Anyway, I felt it was a terrible waste to just have it sitting outside, so I thought I'd rent it out, when I wasn't using it, I'd make some money and other people would get some enjoyment from Notty. However, there wasn't anywhere on the web where I could simply list it, which was a little frustrating. So I made Camper Bug - VW Campervan Hire ! as a way of connecting van owners with people looking to hire vans.

Some of you may be in a similar position so I hope you find it a useful website. It's completely free to use. You just list your van and visitors to the site can make enquiries. The site's really new so only my van is listed! 

Anyway, please tell me how you find it and if you like it. If you have any questions/comments/feedbacks about the site please feel free to get in touch.

Thanks,
Bud.


----------



## Firefox (Dec 15, 2010)

Great idea, though there seems little point restricting it to VW's. 

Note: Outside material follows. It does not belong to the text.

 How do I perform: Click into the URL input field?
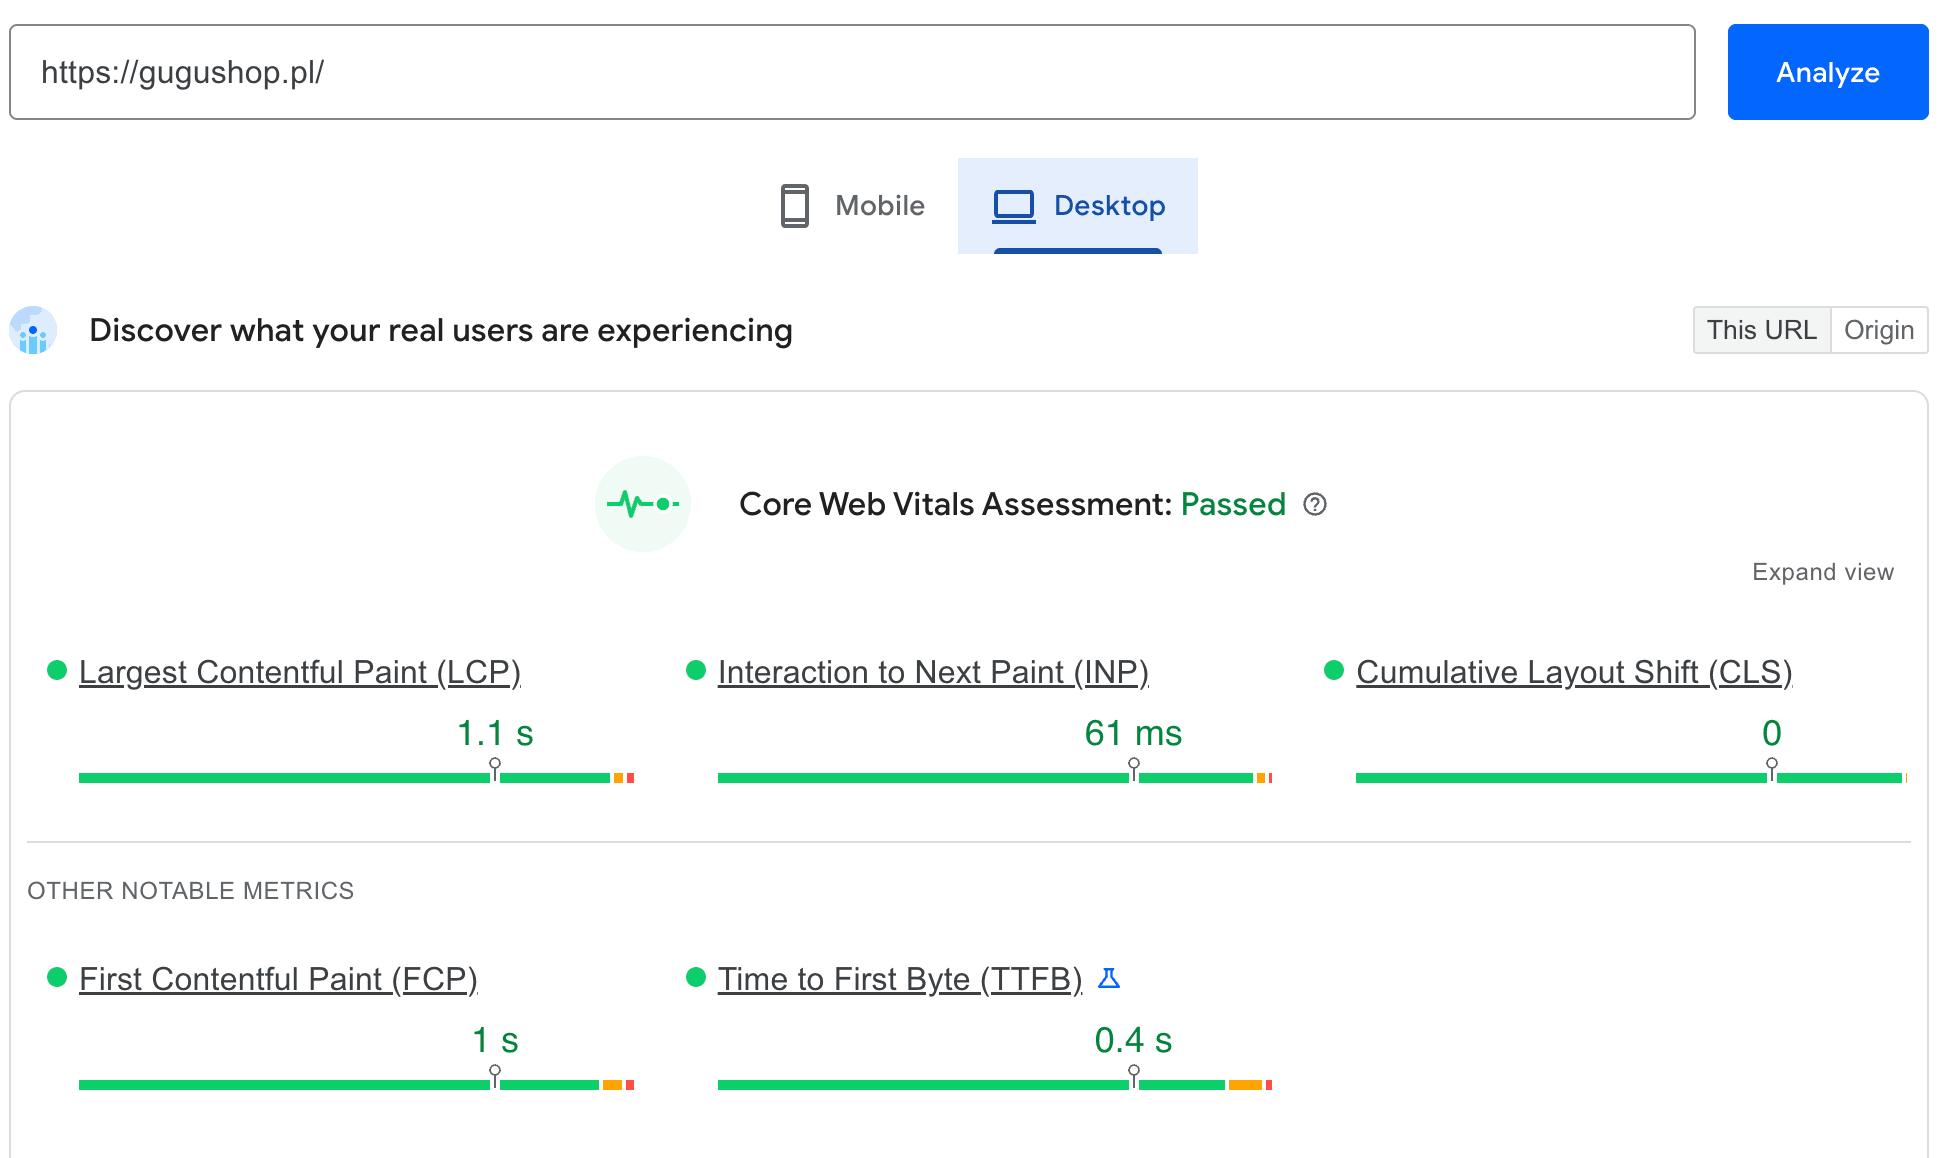(x=852, y=72)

It's like offering videos for hire, and then saying, actually the only ones we've got are of Mickey Mouse


----------



## Camperbug (Dec 15, 2010)

*Good point*

Doh! To be honest, that's a very good point... I love VW vans being an owner myself and didn't actually think about other vans when building this website - oh well!
I would have no problem with non VW owners signing up to Camperbug if they wanted to.


----------



## Firefox (Dec 15, 2010)

Yes, I know the VW fan element can be very strong  

It did seem a great user internet interface though, which I hadn't seen before, so it was a shame to limit it to one type of van.

And of course being free to use to was refreshing as most people want to cream off a percentage, and that's the ultimate downfall of many websites.


----------



## Deleted member 775 (Dec 15, 2010)

hi welcome ,seems like you have a good idea as the intrest in the old v dub campers is great, i had one myself a 1966 splitty  barn door ,wish i still had it .but in the 70s they were 2pence a ton and mine went  to buy a carpet for the front room and a old ford cortina  silly thing is the cortina would have been worth more now than my van cost 5 years since  .as has been said try to include other makes aswell but , v dubs are hot at the moment  good luck


----------



## Jimmy Hill (Jan 4, 2011)

*Great Job... Wish you all the success it deserves*

Well done!  A superb project, cleverly conceived and produced with technical brilliance and a good splash of style.  I'm sure it will work really well.


----------



## Camperbug (Jan 4, 2011)

Thanks Jimmy! There are 112 vans on there now, so all looking really good.
Good to see this forum up and working too, seemed to go down for a week or so.


----------



## Jimmy Hill (Jan 4, 2011)

Not at all surprised you have that level of take-up.

Actually I have slightly professional interest; I have 2 VW Hire website projects on my desktop just now... and I'd love to know more about your availability/booking calendar?


----------